How is Gluten manufactured?

Gluten powder

To obtain gluten, flour is mixed with water and the starch is washed out. This process is completed commercially and a great deal of care is needed to maintain the baking quality of gluten.

First step:  The flour and water are mixed together. The resulting dough is left to rest to allow the protein components time to absorb the water.
Second step: The dough is then conveyed into long horizontal water filled tank containing screw-type conveyors, which knead the dough until all the starch is suspended in the wash water.
Third Step: All that remains between the screws is the gluten mass which is then forced through fine openings, chopped into small pieces and dried in a hot turbulent air stream ready for bagging.

There are different strengths of commercial gluten – stronger glutens are usually a greyish green colour while weaker glutens are yellow. Commercial gluten is available as either a dried powder or in a wet form

The approximate composition of dry gluten is:

Moisture

8%

Protein

70-75%

Fat

5-8%

Starch

11-16%

Fibre

1%

Using commercial gluten

When compared to flour, commercial gluten is an expensive product at about six times the price, so it should be used at only the required level to meet product quality requirements.. Some useful points to remember when using gluten as an ingredient at home or in a bakery setting are:

  • To make a useful improvement in the dough structure, approximately 4% of extra gluten is added (based on cereal weight).
  • If adding dried gluten to a bread formula then more water is required. This is approximately 1.5 times the weight of gluten added.

[Work item]
Write out the part of the gluten manufacturing text that opens with the words containing "How is Gluten" and closes with "quality of gluten.". The data that follow are not needed for anything here.

[Extracted information]
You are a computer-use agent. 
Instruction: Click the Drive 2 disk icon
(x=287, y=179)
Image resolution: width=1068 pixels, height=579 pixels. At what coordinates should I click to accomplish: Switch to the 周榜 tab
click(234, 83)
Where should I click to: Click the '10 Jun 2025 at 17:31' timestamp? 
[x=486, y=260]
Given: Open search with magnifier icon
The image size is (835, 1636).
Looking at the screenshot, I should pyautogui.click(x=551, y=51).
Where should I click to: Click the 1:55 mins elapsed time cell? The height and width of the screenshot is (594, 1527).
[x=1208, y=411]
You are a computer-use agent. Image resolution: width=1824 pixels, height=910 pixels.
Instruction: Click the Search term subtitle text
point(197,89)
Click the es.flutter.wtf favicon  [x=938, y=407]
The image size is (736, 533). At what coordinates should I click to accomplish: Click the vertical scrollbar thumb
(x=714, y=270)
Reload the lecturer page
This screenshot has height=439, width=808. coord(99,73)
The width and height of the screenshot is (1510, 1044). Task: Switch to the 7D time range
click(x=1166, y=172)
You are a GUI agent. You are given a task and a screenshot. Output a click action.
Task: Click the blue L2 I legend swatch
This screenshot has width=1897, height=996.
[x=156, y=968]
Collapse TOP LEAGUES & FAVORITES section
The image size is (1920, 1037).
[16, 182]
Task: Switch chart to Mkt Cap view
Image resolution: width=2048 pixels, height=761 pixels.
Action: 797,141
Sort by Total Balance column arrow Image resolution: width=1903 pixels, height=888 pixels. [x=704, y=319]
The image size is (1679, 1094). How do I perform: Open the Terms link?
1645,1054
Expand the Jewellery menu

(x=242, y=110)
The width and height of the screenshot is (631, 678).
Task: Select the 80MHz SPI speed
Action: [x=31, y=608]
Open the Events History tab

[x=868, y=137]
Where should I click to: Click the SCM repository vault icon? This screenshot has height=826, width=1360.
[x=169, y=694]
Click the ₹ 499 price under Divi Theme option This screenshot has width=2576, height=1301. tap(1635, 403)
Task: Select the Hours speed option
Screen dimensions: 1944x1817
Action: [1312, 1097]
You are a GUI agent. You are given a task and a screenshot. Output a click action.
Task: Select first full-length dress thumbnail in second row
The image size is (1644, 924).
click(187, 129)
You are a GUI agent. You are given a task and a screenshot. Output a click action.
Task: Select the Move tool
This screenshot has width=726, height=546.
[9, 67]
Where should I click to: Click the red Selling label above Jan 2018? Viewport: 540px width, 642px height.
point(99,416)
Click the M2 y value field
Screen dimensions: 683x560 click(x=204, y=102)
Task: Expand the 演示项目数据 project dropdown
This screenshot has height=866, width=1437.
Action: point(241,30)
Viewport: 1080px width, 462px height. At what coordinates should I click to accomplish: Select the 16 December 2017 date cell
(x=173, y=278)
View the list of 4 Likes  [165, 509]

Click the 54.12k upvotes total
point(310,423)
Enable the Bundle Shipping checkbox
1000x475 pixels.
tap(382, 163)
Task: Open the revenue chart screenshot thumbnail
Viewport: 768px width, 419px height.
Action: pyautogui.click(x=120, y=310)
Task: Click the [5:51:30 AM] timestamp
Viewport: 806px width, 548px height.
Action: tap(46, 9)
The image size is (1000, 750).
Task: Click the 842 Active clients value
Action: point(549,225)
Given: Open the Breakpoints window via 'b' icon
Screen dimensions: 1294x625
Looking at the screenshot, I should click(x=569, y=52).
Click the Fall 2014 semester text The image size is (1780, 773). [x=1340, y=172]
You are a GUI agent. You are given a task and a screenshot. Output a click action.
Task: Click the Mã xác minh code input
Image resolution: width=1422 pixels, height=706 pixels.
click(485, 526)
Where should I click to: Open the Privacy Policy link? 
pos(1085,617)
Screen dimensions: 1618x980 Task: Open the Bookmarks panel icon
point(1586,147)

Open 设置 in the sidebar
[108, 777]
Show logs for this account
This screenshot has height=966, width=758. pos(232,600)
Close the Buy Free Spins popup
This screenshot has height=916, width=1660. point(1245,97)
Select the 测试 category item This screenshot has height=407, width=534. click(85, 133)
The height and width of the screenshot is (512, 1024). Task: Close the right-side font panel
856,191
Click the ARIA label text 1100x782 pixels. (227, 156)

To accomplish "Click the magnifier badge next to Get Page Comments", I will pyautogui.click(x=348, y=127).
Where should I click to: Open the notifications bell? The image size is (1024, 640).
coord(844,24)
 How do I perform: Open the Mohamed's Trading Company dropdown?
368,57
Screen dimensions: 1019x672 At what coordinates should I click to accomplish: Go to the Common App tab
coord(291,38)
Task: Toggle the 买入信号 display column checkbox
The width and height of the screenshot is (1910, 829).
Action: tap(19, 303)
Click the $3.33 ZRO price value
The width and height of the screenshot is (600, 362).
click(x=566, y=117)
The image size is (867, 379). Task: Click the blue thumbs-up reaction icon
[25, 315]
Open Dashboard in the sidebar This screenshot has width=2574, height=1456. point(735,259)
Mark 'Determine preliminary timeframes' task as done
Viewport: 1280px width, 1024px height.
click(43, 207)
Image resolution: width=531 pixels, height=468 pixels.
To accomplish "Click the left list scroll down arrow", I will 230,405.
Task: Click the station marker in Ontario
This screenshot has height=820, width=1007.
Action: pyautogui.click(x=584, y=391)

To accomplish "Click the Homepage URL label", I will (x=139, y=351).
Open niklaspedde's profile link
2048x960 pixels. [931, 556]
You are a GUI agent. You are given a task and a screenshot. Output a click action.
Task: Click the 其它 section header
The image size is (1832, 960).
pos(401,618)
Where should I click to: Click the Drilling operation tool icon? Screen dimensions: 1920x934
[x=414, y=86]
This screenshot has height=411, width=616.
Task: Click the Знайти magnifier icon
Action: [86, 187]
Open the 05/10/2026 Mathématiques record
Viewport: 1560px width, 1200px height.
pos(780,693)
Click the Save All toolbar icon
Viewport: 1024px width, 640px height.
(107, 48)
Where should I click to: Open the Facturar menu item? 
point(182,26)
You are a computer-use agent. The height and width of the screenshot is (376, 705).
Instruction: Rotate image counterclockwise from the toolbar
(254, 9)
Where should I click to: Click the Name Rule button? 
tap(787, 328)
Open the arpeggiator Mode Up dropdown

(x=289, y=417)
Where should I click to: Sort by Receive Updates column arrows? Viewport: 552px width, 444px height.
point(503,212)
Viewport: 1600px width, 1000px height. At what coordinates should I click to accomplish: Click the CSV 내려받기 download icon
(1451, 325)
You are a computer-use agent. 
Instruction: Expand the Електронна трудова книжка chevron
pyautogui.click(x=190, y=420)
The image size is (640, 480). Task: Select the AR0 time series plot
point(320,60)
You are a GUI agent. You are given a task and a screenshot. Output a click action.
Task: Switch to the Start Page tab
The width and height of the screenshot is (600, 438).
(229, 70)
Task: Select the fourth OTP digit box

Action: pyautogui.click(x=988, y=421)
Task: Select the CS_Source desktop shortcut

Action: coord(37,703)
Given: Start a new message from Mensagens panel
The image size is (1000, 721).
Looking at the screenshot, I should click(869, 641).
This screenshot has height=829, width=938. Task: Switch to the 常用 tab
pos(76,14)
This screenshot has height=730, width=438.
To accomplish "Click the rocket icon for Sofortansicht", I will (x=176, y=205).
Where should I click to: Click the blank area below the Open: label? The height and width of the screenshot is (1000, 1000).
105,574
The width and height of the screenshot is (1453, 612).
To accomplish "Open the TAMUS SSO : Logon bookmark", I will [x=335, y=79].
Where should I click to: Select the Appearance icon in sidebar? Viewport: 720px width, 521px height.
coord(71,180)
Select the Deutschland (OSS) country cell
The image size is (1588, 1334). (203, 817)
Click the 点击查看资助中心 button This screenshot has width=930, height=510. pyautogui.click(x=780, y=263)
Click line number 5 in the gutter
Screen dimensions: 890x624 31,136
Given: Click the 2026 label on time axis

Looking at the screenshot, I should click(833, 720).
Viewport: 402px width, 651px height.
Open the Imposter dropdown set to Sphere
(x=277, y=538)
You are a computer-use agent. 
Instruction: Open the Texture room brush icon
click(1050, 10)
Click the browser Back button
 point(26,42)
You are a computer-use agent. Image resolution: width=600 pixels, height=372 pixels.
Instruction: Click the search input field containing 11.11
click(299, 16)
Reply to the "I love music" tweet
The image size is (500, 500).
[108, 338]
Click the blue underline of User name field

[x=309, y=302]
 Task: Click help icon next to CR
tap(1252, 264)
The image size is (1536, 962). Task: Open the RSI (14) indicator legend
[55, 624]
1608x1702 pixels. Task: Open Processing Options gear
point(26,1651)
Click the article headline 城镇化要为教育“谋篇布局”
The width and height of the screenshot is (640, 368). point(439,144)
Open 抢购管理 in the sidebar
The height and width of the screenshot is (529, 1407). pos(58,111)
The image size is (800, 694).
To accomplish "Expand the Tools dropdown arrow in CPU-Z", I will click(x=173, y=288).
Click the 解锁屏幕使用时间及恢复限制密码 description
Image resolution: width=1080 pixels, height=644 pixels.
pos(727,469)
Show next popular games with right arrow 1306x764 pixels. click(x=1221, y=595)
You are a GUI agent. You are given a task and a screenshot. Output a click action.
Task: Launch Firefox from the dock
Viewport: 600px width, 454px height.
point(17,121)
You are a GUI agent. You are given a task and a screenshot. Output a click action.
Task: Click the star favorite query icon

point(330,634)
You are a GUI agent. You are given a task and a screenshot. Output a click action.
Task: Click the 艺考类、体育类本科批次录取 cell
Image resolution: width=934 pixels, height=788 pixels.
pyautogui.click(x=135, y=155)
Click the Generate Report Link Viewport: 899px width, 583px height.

[Task answer]
How is Gluten manufactured?

Gluten powder

To obtain gluten, flour is mixed with water and the starch is washed out. This process is completed commercially and a great deal of care is needed to maintain the baking quality of gluten.